Simond Gear1310 17-May-2016

Just the way we create final classes, we create final methods that cannot be overridden in the subclasses. To explain the purpose behind this, let’s look at an example. In Java, the Object class includes methods such as wait and notify. These are system-level methods that implement core language capabilities. If Java allowed users to substitute these methods with their own overridden implementations, the semantics of the language itself would be altered. Therefore, these methods are declared as final.

If we do not want a subclass of our class to override our method implementation, you mark the method as final. The following code snippet shows a declaration of a final method:

public class MyClass {
...
                  public final void myMethod() {
                      ...;
                   }
}

 The method myMethod has been declared final and cannot be overridden in a subclass of MyClass. For example, the following declaration will generate a compile-time error:

public class YourClass extends MyClass {
...
                      public void myMethod() {
                           ...;
                       }
}


There are three benefits to making a method final. The first benefit, as we have seen so far, is to explicitly prevent overriding it in a subclass. As mentioned earlier, there is a very valid reason not to allow the wait and notify methods of the Object class to be overridden in the subclasses.

The second benefit is that it tells the compiler that for a call to this method, dynamic binding isn’t necessary, which potentially results in a slightly more efficient code. Static binding is always more efficient than dynamic binding. In the case of static binding, the method call is resolved at compile time, whereas in case of dynamic binding, the runtime resolves the method call.

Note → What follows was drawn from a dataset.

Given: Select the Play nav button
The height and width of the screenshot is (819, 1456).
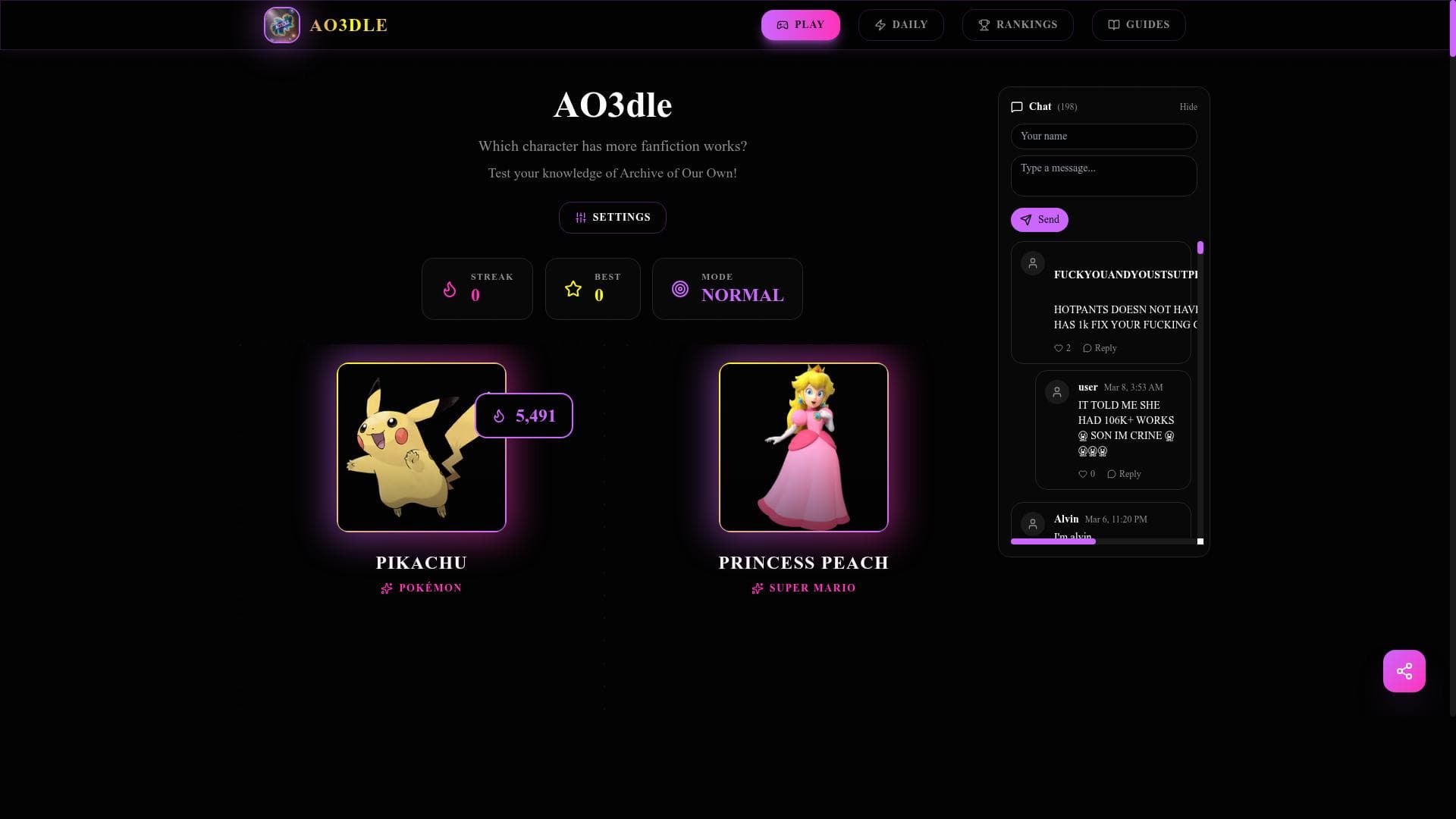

The third benefit also results in better efficiency—marking a method final allows the compiler to turn any call to that method into an inline call. When the compiler sees a final method call, it can, at its discretion, skip the normal approach of inserting code via the method call mechanism.

A call mechanism consists of pushing the method arguments on the stack, jumping to the method code, executing it, hopping back to the caller, cleaning off the stack arguments, and finally dealing with the returned value. Instead of this, the compiler now can replace the method call with a copy of the actual code in the method body. This is called inlining and eliminates the overhead of a method call. However, if the method is big, the benefit of saving time in calling and returning from a method will be dwarfed by the amount of time spent inside the method.

Therefore, generally small methods benefit from inlining. The inlining benefits are not necessarily restricted to the size of the method, however, because inlining a method often leads to further optimizations, such as the elimination of dead code or more inlining.